### Extract provided

------------

Talk:Splay tree

From Wikipedia, the free encyclopedia
Jump to: navigation, search
WikiProject Computer science (Rated C-class, Mid-importance)
WikiProject icon This article is within the scope of WikiProject Computer science, a collaborative effort to improve the coverage of Computer science related articles on Wikipedia. If you would like to participate, please visit the project page, where you can join the discussion and see a list of open tasks.
C-Class article C  This article has been rated as C-Class on the project's quality scale.
 Mid  This article has been rated as Mid-importance on the project's importance scale.
 

Um. I'm not sure the zigzig step is correct. I implemented it and the performance sucked. Works better if the result from a zigzig zigzags. —Preceding unsigned comment added by 122.107.243.206 (talk) 02:01, 19 April 2009 (UTC)

Yes, I noticed there is a problem with the description of the Zig-zag step and editted it. Please someone check the changes. — Preceding unsigned comment added by MazinIssa (talkcontribs) 08:06, 11 July 2013 (UTC)

tree[edit]

Someone please do a pseudocode implementation of splay on the main page. (I removed the note suggesting that, since such notes should be confined to the talk pages.) 68.100.96.143

I've been trying to work out a way to balance a splay tree since I saw this article's claim that splay trees are "self-balancing" and support O(log N) "amortized time" insertions and deletions. I have found multiple splay trees that cannot be balanced and also keep the order defined by splaying. I'm changing the "amortized time" for now, but I would like to chat with someone about the idea that a splay tree can self-balance, just in case I'm crazy. Tjdw 14:16, 15 Jan 2004 (UTC)

I believe splay trees (at least above a certain size) will be (roughly) balanced (meaning their height will be in O(log n)), or at least cannot stay unbalanced once nodes in unbalanced parts of the tree are accessed. I have not checked for myself, but Sleator and Tarjan state in their original article that the height of nodes on the access path to a node being accessed get approximately halfed. If splay trees could be and stay unbalanced, the given worst-case access time could hardly hold. As many internet sources claim this too, I reintroduced it to the article (otherwise the last paragraph would in my eyes not be correct).DrZ 23:11, 14 May 2004 (UTC)
Actually, splay trees are not necessarily self-balancing, they are only stochastically self-balancing. That is why you get O(log n) amortized time - a single access can take n comparisons, just as with a plain binary search tree. It will, however, also somewhat rebalance the tree. Moreover, the insertations that debalance the tree are very cheap, so that in sum you get excellent behaviour. --Stephan Schulz 13:57, 26 May 2005 (UTC)

Should note that the complexity approximates O(M) where M is the working set of nodes, and is therefore appropriate to use when the working set is significantly smaller than the full set. Should also note that both reading (find) and writing (insert/delete) are about equally expensive, so it may behave poorly compared to other self-balancing trees (that only modify the tree in update) when updates are rare.

Complexity should be O(log M), unless I misuderstand what you are saying. --Stephan Schulz 13:57, 26 May 2005 (UTC)
I believe you are right. It should be O(log M). Vecter (talk) 16:36, 16 June 2010 (UTC)

------------

(Item coordinate data)
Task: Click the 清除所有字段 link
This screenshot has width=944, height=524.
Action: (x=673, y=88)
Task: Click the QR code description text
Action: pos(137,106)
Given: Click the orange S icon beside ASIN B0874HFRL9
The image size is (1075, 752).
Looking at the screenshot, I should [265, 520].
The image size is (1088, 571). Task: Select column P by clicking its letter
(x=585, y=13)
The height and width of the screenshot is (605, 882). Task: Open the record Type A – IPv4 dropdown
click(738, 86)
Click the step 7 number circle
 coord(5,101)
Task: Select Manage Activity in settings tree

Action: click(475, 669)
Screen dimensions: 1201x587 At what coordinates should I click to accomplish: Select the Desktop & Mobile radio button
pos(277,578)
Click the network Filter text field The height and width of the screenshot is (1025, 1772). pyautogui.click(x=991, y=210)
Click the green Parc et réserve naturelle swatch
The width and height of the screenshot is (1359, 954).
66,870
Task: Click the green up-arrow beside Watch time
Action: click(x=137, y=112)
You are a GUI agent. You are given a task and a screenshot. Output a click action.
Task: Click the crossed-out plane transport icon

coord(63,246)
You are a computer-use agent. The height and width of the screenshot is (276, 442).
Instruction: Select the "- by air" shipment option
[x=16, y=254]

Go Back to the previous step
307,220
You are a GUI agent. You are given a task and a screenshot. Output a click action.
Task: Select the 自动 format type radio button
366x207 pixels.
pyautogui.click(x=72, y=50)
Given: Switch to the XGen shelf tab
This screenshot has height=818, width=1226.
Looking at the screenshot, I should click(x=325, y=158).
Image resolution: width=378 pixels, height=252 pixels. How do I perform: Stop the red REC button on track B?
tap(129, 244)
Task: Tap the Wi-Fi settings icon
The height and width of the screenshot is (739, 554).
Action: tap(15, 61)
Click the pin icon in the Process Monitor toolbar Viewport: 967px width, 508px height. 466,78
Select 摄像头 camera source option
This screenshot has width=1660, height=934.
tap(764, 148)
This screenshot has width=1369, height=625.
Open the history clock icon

------------

### Problems and tasks
- a) Answer these questions about the splay tree talk page:
(i) What quality class and importance rating has the article been given?
(ii) Which step's description did MazinIssa say they edited?
(iii) What complexity does Stephan Schulz say it should be, in place of O(M)?
- b) Copy the splay tree talk page from "From Wikipedia, the" to "of open tasks.", swapping "collaborative effort" for "joint effort".

### Worked solutions
- a)
(i) C-Class quality and Mid-importance
(ii) The Zig-zag step
(iii) O(log M)

- b)
From Wikipedia, the free encyclopedia
Jump to: navigation, search
WikiProject Computer science (Rated C-class, Mid-importance)
WikiProject icon This article is within the scope of WikiProject Computer science, a joint effort to improve the coverage of Computer science related articles on Wikipedia. If you would like to participate, please visit the project page, where you can join the discussion and see a list of open tasks.